13 November 2019 - - US-based biotechnology company Genentech has received data from the Phase II NOBILITY study, investigating the safety and efficacy of Gazyva (obinutuzumab) for adults with proliferative lupus nephritis, the company said.
Genentech is a member of the Roche Group (SIX: RO) (OTCQX: RHHBY).
The study met the primary endpoint with Gazyva, in combination with standard of care (mycophenolate mofetil or mycophenolic acid and corticosteroids), demonstrating superiority compared to placebo plus standard of care.
Patients treated with Gazyva showed increasing rates of complete renal response from week 52 to week 76, with 40% of patients in the Gazyva group achieving CRR, compared to 18% of patients in the placebo group at week 76 (p=0.007).
Gazyva additionally met key secondary efficacy endpoints showing improved overall renal response (complete or partial renal responses) and serologic markers of disease activity as compared to placebo. No new safety signals were observed with Gazyva in the study at the time of this analysis.
Through week 76, serious adverse events (24% vs. 29% in placebo group) and serious infections (6% vs.18% in placebo group) were not increased with Gazyva.

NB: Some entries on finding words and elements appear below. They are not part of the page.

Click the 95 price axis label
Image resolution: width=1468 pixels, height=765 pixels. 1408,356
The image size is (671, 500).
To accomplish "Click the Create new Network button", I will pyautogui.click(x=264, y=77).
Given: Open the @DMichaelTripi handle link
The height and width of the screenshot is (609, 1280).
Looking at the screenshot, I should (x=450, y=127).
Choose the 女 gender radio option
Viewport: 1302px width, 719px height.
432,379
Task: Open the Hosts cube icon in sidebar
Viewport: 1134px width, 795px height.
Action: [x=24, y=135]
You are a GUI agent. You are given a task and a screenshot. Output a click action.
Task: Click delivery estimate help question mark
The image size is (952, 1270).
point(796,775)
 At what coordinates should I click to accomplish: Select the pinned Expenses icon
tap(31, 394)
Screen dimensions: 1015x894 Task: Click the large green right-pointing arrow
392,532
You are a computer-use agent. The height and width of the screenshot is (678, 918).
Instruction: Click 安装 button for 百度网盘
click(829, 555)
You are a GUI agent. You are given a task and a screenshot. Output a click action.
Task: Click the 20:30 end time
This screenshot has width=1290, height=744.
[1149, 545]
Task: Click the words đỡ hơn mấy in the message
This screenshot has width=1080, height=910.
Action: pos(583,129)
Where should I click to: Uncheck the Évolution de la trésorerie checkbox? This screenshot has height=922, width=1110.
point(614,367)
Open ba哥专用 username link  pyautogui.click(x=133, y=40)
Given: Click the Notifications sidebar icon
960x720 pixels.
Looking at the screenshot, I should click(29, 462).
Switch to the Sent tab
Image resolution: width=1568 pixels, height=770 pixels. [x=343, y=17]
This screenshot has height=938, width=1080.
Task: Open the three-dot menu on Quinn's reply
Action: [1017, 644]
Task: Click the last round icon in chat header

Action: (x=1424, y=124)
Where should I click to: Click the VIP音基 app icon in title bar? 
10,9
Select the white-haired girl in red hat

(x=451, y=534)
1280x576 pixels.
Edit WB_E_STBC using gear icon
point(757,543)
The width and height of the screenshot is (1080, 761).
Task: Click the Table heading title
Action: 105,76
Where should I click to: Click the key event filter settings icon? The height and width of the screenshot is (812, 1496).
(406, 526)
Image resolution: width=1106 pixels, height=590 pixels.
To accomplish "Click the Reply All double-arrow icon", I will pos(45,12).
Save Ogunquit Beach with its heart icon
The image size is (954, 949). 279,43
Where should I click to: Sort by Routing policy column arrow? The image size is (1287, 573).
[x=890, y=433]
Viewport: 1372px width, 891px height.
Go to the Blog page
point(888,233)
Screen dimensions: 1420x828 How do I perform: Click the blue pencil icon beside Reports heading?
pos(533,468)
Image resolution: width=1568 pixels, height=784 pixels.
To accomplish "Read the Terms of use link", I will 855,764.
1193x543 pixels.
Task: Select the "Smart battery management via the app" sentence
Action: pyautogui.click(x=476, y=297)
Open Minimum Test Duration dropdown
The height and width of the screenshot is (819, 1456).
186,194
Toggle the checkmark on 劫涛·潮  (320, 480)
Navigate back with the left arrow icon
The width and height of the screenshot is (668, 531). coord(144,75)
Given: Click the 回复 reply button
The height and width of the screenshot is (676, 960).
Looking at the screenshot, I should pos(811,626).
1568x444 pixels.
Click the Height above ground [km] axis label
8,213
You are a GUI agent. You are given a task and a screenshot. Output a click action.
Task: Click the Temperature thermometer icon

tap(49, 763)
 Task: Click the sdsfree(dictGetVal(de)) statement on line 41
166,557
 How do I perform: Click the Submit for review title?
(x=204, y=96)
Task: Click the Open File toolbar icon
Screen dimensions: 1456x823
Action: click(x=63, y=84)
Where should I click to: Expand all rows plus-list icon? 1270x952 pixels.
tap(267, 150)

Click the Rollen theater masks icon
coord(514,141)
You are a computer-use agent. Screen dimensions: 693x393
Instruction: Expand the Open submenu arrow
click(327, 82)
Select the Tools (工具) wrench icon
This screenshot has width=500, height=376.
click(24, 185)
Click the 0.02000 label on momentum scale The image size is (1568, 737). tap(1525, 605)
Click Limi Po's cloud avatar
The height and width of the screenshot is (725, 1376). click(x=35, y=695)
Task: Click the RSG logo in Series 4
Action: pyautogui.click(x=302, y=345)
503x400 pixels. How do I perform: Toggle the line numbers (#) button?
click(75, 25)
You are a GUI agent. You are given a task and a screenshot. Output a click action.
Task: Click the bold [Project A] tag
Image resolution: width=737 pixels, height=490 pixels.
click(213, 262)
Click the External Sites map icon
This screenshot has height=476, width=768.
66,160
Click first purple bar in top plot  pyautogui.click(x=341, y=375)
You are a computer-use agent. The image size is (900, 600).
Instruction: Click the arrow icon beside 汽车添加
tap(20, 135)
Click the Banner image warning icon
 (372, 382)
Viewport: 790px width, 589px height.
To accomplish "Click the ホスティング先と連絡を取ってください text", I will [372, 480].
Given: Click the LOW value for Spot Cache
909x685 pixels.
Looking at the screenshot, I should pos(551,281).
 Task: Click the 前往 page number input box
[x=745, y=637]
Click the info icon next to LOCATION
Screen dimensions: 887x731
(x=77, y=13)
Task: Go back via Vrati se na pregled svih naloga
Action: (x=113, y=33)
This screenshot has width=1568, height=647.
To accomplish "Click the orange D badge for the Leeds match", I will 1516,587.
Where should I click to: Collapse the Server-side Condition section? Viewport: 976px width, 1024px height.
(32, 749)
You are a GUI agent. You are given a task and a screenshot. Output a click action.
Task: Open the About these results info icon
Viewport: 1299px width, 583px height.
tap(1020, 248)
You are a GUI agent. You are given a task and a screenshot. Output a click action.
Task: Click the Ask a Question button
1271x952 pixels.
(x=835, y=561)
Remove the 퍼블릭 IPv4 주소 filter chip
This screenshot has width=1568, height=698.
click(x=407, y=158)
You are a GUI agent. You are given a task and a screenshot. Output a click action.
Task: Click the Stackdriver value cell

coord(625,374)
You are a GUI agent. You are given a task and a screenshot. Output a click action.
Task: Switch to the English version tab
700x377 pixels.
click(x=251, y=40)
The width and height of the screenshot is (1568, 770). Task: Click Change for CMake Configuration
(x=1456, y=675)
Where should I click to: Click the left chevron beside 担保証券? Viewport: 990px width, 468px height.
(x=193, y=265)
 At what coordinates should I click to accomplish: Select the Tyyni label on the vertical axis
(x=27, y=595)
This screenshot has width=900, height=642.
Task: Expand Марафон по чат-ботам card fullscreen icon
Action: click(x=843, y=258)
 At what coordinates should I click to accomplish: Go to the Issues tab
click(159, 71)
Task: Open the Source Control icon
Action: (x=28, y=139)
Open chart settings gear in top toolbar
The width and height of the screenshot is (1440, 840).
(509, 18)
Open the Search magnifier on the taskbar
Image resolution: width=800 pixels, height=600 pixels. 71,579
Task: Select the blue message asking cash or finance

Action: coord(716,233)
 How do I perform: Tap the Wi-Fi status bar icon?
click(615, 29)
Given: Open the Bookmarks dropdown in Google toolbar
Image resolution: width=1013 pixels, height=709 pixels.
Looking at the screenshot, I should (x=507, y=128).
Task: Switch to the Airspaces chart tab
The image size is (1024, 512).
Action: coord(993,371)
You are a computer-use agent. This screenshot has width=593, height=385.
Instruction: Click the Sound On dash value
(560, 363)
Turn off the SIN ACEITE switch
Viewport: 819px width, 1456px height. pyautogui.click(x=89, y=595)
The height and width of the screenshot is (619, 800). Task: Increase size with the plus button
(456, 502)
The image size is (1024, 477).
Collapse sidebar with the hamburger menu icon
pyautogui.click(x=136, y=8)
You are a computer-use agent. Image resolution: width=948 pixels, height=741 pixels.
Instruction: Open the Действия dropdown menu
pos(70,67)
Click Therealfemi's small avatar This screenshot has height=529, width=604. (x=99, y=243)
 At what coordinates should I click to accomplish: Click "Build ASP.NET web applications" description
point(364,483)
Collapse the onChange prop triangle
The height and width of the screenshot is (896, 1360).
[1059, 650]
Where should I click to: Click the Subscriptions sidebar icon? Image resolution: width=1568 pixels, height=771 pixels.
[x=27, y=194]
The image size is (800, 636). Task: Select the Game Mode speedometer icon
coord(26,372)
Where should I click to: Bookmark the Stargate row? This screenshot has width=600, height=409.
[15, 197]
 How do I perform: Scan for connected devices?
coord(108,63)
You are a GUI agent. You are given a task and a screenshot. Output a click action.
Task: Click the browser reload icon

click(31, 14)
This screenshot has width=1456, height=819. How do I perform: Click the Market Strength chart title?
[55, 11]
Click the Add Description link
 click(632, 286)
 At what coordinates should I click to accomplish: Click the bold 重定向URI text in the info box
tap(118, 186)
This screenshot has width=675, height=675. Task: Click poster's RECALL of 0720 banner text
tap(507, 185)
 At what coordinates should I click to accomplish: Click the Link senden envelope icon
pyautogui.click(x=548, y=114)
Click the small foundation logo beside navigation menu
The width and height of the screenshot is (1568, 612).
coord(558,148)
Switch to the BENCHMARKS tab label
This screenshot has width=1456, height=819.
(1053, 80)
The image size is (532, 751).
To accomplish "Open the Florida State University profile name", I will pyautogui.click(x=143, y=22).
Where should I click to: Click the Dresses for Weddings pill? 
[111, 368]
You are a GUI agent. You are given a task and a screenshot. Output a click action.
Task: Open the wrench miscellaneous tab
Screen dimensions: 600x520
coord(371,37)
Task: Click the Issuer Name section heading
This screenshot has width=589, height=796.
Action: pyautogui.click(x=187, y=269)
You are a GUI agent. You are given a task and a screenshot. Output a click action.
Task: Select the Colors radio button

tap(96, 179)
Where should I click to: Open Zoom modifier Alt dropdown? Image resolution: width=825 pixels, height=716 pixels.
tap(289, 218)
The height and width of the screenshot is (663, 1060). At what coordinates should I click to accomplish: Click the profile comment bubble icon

These data will be presented at the 2019 American College of Rheumatology annual meeting in Atlanta, Georgia, on November 10, 2019 (Abstract 939).
Lupus nephritis is a severe and potentially life-threatening manifestation of systemic lupus erythematosus resulting from inflammation of the kidneys, with proliferative lupus nephritis being the most severe form and associated with high-risk of end-stage renal disease and death. In September 2019, the US Food and Drug Administration granted Breakthrough Therapy Designation to Gazyva for adults with lupus nephritis based on the Phase II NOBILITY study data.
Genentech will initiate a Phase III study for Gazyva in lupus nephritis in 2020.
Phase II data from the NOBILITY study was also presented as a late-breaking oral presentation at the American Society of Nephrology's Kidney Week 2019 in Washington, DC, on November 8, 2019 (Abstract FR-OR136).
The Phase II, randomised, double-blind, placebo-controlled, multi-center study, NOBILITY (NCT02550652), compared the safety and efficacy of Gazyva, combined with mycophenolate mofetil or mycophenolic acid and corticosteroids, to placebo, combined with MMF or MPA and corticosteroids, in adult patients with ISN/RPS 2003 class III or IV proliferative lupus nephritis.
The study enrolled 125 people who were randomized to receive Gazyva or placebo infusions on days 1, 15, 168, and 182.
The primary endpoint was the proportion of participants who achieved a protocol-defined complete renal response at 52 weeks. Key secondary endpoints included overall renal responses (complete or partial renal response) and serologic markers of disease activity, as compared to placebo.
Patients were followed in a blinded fashion through week 104, and patients with persistent B-cell depletion are being followed for safety and continued B-cell measurements.
Gazyva is an engineered monoclonal antibody designed to attach to CD20, a protein found only on certain types of B-cells. It is thought to work by attacking targeted cells both directly and together with the body's immune system.
Gazyva is part of a collaboration between Genentech and Biogen. Combination studies investigating Gazyva with other approved or investigational medicines, including cancer immunotherapies and small molecule inhibitors, are underway across a range of blood cancers.